またAlNヘテロ特性改善層を用いると、AlNは6.2eVという極めて大きなバンドギャップを有しており、その層厚が厚くなりすぎるとバリア層からチャネル層への電流注入が阻害され、ヘテロ構造として機能しなくなる。本発明に従えば、層厚が1分子層以上4分子層以下のAlNヘテロ特性改善層を用いることによって、接合界面の急峻性を維持しつつ、トンネル効果によって十分なキャリア輸送を行うことができる。よって、電気的特性に優れた窒化物III−V族化合物半導体装置が得られる。
【0009】
また、AlNヘテロ特性改善層のバンドギャップが、GaNチャネル層のバンドギャップよりも大きいので、これらの接合界面の急峻性が保たれる。
【0016】
【発明の実施の形態】
次に、本発明の具体的形態を実施例により説明するが、これら実施例により何ら制限を受けるものではない。
以下に、実施例を示す。
【0017】
(実施例1)
図1は、本発明の実施例である窒化物系III−V族化合物半導体装置10の概要を示す断面図である。窒化物系III−V族化合物半導体装置10は、半絶縁性SiC基板1の(0001)結晶面に、AlNエピタキシャルバッファ層2、第1の二元化合物半導体層でありキャリア濃度が1×1016cm-3のGaNチャネル層3、第2の二元化合物半導体層であるAlNバリア特性改善層4、三元混晶半導体層でありキャリア濃度が2×1017cm-3 で、AlおよびGaの組成比が一定であるAl0.2Ga0.8Nバリア層5、がこの順に積層され、この上にソース電極6a、ドレイン電極6b、およびゲート電極7が形成され構成される。
【0018】
このような層構造を形成するための結晶成長方法としては、有機金属気相成長法(
Metalorganic Chemical Vapor Deposition−MOCVD法)あるいはプラズマ励起した窒素を用いた分子線エピタキシー法(Radio Frequency−Molecular Beam Epitaxy;略称RF−MBEあるいはElectron Cyclotron Resonance−MBE;略称ECR−MBE)などを用いることができる。
【0019】
本実施例では、MOCVD法により、以下のような工程で作製した。
はじめに、水素雰囲気中において基板温度1000℃で半絶縁性SiC基板1の表面のクリーニングを10分間行った。次に、基板温度1100℃で厚さ20nmのAlNエピタキシャルバッファ層2を成長させ、引き続いて基板温度1000℃で厚さ1μmのGaNチャネル層3を成長させた。その後、基板温度1000℃でAlNヘテロ特性改善層4を成長させた。前記AlNヘテロ特性改善層4を形成するAlNは6.2eVという極めて大きなバンドギャップを有しているので、この層厚が厚くなり過ぎるとバリア層からチャネル層への電流の注入が阻害され、ヘテロ接合として機能しなくなる。つまり、界面急峻性を維持しつつ、トンネル効果によって十分なキャリア輸送を行える厚さにする必要がある。このため、AlNヘテロ特性改善層4の層厚は1分子層〜4分子層にすることが好ましい。本実施例では、この層厚を2分子層≒5Åとしている。さらに、基板温度を1100℃に上げてAl0.2Ga0.8Nバリア層5を成長させた。

表示データ -
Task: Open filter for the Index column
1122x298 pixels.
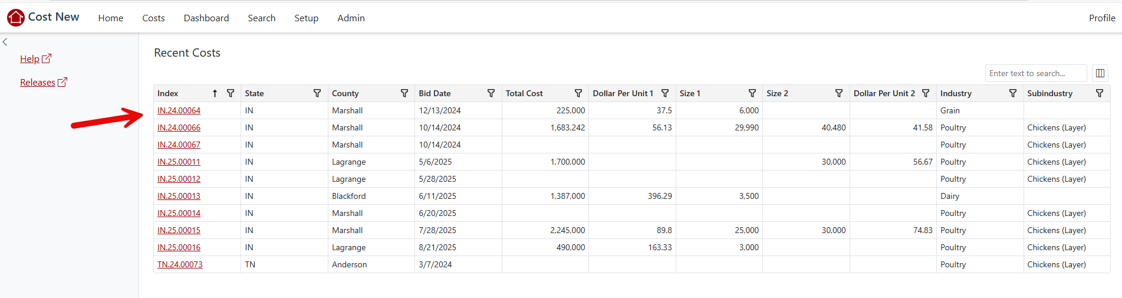Action: pyautogui.click(x=231, y=93)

練習問題 -
A) 本文のうち「はじめに、水素雰囲気中において」で始まる段落を、主な事実を残したまま箇条書きに書き直してください。
B) 窒化物系III−V族化合物半導体装置の作製について述べた本文を、最後の文の後から書き継いでください。
この練習ではデータを使う必要はありません。

解答 -
A)
- 水素雰囲気中、基板温度1000℃で半絶縁性SiC基板1の表面を10分間クリーニングした。
- 基板温度1100℃で厚さ20nmのAlNエピタキシャルバッファ層2を成長させた。
- 続いて基板温度1000℃で厚さ1μmのGaNチャネル層3を成長させた。
- 基板温度1000℃でAlNヘテロ特性改善層4を成長させた。
- AlNは6.2eVという極めて大きなバンドギャップを持つため、層が厚すぎるとバリア層からチャネル層への電流注入が阻害され、ヘテロ接合として機能しなくなる。
- 界面急峻性を維持しつつトンネル効果で十分なキャリア輸送を行える厚さが必要なので、層厚は1分子層〜4分子層が好ましい。本実施例では2分子層≒5Åとした。
- さらに基板温度を1100℃に上げ、Al0.2Ga0.8Nバリア層5を成長させた。

B)
【0020】
この後、フォトリソグラフィー法を用いてソース電極6a、ドレイン電極6bおよびゲート電極7を形成して窒化物系III−V族化合物半導体装置10を作製した。また、第2の二元化合物半導体層を介在させた本実施形態の窒化物系III−V族化合物半導体装置10の特性を従来型の化合物半導体装置の特性と比較するためAlNヘテロ特性改善層4を介在させない構造の化合物半導体装置も同様な工程で作製した。
【0021】
デバイス特性の測定に先立ち、半導体層の電気的特性をホール測定によって調べた。AlNヘテロ特性改善層4をGaNチャネル層3とAlGaNバリア層5との間に介在させた場合と介在させない場合の移動度を表1に示す。
【0022】
【表1】
【0023】
表1から、測定温度が室温である300Kでは、AlNヘテロ特性改善層4を介在させた場合は、AlNヘテロ特性改善層4を介在させない場合に比べて、移動度の改善が見られた。また、測定温度が液体窒素(LN2)温度である77Kにおいては、移動度の差が顕著に現れており、AlNヘテロ特性改善層4によって界面特性が改善されていることが判る。
【0024】
次に、ゲート電極7の長さが1μm、ソース電極6aおよびドレイン6b電極間の距離が5μmのHFETを作製し、その特性を評価した結果、AlNヘテロ特性改善層4を介在させた場合、最大発振周波数fmax=25GHz、トランスコンダクタンスgm=200mS/mm、介在させない場合はfmax=20GHz、gm=150mS/mmであり、AlNヘテロ特性改善層4の効果が見られた。
【0025】
以上のように、GaNチャネル層およびAlGaNバリア層のヘテロ接合面にAlNヘテロ特性改善層を介在させることによって界面急峻性が改善でき、また、界面におけるピエゾ効果がさらに大きくなることによって、2次元電子ガスのキャリア濃度をより大きくすることができるため電気的特性に優れた窒化物系III−V族化合物半導体装置が実現できる。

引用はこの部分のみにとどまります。